After all, the brain seeks pleasure and avoids pain. Associating movement with pleasure helps the horse recreate that lovely movement again and again.
Points to remember: Avoid using pressure or restraint to force movement to occur, as you may cause discomfort, anxiety and restrictions in your horse. Instead, associate movement with pleasure and choice.
Once the warmblood learned to move in this new way, I asked Sarah to gradually add pieces of tack during our sessions. This was also important, because if the habit of immobilizing the rib cage and tensing the back was in reaction to a poorly-fitted saddle or uncomfortable girthing up, the horse would probably revert back to the restriction the next time he saw his saddle.
Remember, this is true even if the offending saddle was replaced years ago. Or if you now take your time girthing up your horse.

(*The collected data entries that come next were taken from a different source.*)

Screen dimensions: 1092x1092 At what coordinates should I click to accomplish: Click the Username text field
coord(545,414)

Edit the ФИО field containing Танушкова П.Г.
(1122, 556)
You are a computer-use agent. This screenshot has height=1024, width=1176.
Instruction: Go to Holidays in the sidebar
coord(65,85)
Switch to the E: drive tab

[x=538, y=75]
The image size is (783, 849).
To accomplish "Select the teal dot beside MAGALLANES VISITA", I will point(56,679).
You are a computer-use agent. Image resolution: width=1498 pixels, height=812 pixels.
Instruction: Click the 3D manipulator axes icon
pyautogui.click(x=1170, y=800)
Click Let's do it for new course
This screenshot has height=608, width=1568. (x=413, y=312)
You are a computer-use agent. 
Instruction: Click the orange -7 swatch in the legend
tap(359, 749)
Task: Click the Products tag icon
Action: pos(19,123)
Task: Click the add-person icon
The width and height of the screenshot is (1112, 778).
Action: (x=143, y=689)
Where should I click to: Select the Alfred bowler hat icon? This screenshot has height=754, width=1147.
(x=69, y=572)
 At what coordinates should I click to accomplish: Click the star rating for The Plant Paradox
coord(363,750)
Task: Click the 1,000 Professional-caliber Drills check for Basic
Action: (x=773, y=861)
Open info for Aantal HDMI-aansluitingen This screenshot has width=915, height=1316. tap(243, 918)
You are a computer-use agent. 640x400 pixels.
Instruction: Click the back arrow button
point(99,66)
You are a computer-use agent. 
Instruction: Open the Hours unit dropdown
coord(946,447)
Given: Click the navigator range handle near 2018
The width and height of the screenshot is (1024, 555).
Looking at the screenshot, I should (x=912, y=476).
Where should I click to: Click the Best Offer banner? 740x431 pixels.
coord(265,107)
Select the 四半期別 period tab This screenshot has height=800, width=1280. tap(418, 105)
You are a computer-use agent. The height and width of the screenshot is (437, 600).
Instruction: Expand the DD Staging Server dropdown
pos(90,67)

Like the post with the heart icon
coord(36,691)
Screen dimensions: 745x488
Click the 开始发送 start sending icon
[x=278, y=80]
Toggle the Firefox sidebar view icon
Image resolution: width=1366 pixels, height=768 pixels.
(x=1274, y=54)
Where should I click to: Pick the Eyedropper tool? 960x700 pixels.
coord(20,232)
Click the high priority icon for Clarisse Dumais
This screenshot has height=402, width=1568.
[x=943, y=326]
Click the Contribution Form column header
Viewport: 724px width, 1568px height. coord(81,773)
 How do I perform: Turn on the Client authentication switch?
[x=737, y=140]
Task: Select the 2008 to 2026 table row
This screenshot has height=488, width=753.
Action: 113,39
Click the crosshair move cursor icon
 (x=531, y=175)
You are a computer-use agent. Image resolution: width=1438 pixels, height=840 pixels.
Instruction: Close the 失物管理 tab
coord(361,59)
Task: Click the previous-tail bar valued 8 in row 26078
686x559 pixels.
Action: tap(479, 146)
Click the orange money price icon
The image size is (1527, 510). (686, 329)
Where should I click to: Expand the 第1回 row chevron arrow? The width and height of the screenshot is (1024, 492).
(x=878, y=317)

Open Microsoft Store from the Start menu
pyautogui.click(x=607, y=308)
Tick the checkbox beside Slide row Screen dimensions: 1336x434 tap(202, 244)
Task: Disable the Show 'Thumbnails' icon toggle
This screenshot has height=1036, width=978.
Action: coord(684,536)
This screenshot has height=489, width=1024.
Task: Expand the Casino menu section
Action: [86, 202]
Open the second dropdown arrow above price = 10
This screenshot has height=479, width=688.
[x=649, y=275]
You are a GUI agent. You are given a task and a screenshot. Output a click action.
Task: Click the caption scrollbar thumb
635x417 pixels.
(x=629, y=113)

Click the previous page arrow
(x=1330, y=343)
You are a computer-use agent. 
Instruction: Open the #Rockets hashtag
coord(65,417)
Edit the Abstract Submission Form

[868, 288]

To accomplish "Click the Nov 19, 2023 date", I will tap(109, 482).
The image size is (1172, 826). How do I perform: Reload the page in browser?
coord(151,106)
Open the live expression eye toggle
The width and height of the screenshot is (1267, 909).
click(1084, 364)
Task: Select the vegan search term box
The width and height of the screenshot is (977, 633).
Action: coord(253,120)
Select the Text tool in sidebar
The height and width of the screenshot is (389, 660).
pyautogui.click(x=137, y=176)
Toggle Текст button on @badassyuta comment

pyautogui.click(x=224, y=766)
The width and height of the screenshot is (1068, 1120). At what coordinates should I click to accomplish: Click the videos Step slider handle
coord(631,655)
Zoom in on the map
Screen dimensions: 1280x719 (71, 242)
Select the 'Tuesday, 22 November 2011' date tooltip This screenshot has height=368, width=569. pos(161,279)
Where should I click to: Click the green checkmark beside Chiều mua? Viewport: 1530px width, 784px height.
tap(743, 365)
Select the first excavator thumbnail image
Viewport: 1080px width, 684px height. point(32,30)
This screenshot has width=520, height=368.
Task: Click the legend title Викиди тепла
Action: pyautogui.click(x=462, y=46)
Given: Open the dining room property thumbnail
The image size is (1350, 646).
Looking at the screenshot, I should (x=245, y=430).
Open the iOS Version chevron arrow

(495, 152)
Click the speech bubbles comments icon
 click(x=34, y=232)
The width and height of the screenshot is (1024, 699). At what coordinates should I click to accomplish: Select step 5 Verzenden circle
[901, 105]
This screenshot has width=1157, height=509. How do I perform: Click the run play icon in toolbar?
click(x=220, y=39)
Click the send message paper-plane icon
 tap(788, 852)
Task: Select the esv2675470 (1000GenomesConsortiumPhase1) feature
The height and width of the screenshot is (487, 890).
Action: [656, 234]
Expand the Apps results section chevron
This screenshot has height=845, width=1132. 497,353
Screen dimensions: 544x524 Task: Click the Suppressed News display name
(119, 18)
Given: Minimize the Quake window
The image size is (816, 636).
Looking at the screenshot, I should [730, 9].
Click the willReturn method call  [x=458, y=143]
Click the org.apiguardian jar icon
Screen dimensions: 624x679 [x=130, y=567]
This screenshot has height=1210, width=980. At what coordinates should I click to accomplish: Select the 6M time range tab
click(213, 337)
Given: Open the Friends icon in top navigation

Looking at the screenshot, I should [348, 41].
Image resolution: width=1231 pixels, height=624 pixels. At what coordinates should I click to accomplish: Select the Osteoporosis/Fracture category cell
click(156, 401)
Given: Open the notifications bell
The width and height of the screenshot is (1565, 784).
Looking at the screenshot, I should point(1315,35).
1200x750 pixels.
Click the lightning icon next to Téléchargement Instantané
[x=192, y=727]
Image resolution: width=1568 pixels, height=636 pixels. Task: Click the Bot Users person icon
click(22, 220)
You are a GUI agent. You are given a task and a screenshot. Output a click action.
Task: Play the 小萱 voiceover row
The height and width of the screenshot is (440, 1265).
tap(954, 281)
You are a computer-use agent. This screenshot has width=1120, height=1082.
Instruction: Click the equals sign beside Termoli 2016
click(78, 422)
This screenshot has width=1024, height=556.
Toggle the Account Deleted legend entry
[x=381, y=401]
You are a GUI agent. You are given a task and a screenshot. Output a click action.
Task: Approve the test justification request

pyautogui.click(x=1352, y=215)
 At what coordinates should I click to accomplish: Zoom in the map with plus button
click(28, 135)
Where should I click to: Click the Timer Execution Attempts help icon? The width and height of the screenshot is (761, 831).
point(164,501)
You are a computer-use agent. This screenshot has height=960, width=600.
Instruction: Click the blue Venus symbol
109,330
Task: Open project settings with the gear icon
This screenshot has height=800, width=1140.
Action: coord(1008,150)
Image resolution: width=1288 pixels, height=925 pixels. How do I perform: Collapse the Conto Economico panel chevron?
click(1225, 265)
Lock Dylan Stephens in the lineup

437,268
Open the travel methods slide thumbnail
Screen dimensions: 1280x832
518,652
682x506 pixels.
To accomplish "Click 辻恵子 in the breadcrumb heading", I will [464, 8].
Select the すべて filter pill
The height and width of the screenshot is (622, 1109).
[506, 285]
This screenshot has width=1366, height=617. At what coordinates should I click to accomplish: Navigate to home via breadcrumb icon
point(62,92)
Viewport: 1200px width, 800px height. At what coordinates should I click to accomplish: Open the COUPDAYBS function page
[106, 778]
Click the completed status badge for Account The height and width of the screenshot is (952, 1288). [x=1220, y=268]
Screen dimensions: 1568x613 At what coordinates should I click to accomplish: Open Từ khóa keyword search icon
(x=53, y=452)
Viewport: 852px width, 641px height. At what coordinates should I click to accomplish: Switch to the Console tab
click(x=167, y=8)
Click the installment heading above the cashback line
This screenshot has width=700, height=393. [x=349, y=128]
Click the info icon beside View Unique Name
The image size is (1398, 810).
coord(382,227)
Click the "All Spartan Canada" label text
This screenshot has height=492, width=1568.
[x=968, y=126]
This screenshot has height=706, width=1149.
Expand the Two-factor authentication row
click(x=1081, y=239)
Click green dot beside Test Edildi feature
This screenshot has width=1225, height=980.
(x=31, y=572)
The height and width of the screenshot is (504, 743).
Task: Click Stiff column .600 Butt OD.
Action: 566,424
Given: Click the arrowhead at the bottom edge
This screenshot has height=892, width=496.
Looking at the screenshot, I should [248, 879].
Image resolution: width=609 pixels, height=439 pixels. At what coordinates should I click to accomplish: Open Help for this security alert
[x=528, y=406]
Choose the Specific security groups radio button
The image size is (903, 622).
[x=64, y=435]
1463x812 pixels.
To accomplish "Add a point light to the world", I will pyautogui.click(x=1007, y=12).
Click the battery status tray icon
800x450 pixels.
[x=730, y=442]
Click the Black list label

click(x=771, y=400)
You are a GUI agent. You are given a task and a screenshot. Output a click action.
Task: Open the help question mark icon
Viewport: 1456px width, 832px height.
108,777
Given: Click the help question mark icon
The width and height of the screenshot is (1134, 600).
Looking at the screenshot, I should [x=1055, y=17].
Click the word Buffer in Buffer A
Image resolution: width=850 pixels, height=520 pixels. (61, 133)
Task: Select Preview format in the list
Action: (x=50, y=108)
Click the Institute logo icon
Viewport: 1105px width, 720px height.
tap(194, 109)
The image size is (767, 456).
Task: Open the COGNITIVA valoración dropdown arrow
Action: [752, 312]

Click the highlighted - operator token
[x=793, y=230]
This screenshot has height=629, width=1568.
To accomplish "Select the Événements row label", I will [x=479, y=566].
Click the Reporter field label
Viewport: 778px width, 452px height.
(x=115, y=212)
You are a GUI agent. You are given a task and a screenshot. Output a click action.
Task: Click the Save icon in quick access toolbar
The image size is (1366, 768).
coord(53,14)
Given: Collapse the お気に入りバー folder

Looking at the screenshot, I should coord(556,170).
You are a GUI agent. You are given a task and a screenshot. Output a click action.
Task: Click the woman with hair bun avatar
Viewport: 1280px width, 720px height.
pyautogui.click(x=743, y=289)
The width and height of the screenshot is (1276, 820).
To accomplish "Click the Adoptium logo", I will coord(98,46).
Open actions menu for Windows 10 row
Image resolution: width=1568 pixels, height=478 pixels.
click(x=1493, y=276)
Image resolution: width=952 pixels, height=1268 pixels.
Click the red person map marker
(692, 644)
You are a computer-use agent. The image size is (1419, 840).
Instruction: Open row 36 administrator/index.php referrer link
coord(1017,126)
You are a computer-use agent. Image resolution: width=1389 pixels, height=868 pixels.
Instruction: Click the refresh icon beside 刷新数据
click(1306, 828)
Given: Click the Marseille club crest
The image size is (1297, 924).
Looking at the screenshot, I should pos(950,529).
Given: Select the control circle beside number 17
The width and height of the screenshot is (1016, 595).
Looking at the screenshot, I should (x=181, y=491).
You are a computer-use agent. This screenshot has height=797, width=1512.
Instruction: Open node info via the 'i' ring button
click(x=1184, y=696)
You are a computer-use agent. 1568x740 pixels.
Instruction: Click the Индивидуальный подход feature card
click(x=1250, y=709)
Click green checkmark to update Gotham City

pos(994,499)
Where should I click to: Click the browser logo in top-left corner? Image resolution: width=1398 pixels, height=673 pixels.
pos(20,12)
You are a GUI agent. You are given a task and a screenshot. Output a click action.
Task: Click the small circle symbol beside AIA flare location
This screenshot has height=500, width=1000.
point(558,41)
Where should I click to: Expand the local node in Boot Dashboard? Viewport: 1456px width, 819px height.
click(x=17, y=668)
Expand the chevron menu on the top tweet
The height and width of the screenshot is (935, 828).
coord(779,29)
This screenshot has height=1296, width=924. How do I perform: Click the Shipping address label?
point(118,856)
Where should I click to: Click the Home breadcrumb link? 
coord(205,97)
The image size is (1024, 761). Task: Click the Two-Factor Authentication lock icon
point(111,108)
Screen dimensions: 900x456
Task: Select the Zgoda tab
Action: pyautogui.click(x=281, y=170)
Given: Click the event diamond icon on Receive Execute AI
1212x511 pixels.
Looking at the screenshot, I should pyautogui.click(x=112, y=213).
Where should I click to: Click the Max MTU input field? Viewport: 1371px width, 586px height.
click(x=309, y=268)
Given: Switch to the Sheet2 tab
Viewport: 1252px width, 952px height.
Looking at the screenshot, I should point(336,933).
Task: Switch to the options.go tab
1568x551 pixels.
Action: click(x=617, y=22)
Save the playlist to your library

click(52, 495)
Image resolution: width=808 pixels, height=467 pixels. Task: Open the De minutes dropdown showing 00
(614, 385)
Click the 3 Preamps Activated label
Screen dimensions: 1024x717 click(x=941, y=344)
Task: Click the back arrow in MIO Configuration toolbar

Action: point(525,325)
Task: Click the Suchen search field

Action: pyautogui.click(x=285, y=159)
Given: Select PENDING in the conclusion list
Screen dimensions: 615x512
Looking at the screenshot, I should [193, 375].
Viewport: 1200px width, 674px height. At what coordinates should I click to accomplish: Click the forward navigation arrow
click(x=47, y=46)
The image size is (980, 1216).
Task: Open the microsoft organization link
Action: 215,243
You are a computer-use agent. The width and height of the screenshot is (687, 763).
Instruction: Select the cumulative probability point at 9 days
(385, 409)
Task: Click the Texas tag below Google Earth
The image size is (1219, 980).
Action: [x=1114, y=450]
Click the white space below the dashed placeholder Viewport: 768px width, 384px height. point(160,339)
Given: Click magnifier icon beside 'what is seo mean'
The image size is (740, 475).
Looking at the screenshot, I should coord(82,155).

By gently suggesting and supporting comfortable movements of the sternum, ribs and back with the saddle on and while slowly girthing up, I helped the horse overcome the negative association.
(Note: The use of hands-on techniques during tacking up is described in detail in my post, Girthy Horse? Simple Steps to Make Saddling a Pleasure.)
Since Ace also became tense when his rider cued him, I eventually worked with Sarah in the saddle. Again, my idea was to remind the bay horse that he didn’t have to react habitually. I used my hands on his body to suggest softness and freedom each time Sarah used her aids.
By moving in a balanced, coordinated way, the warmblood had less stress on his joints and muscles, and he went on to become a willing, supple, and sound dressage horse.